• TASK BRIEF:
Your task is to reproduce exactly the lines from the one containing "This screenshot has width=1511, height=785." through the last line below, both ends included, and nothing else, with no pictures.

(Saved entries)
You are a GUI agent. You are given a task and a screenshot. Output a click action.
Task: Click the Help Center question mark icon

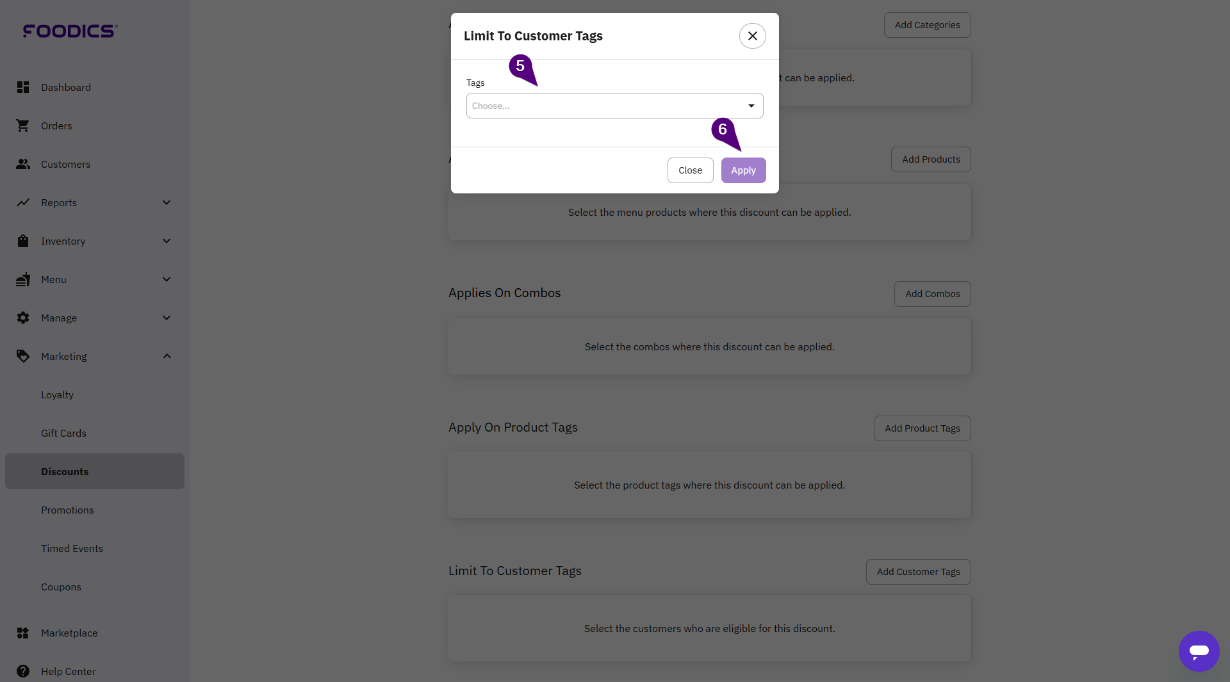23,671
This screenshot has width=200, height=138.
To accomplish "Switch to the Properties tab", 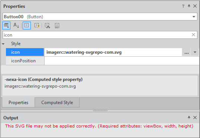I will [18, 103].
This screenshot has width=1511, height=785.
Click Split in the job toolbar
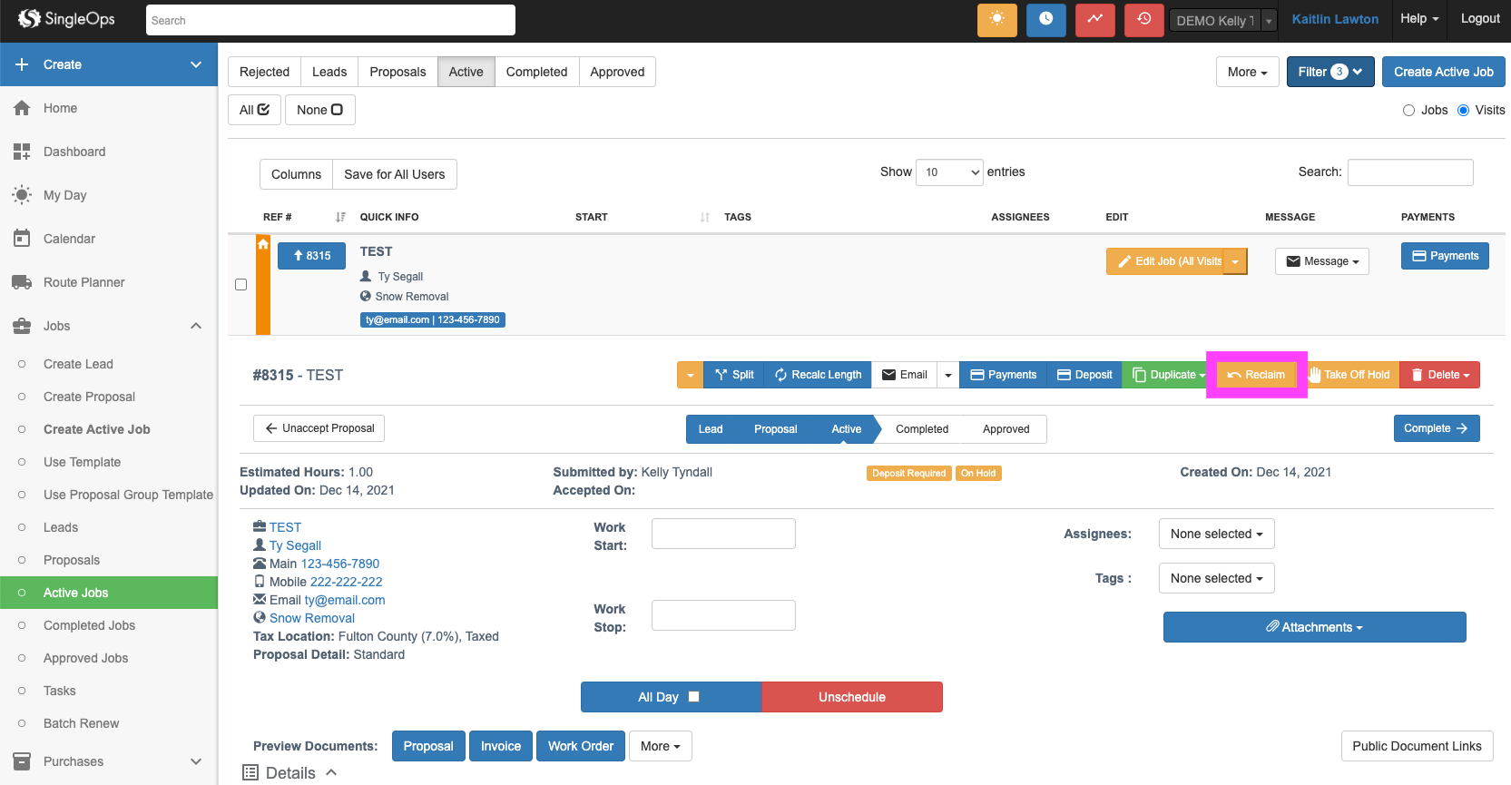pos(734,375)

• WRITTEN ANSWER:
This screenshot has width=1511, height=785.
Click Split in the job toolbar
pos(734,375)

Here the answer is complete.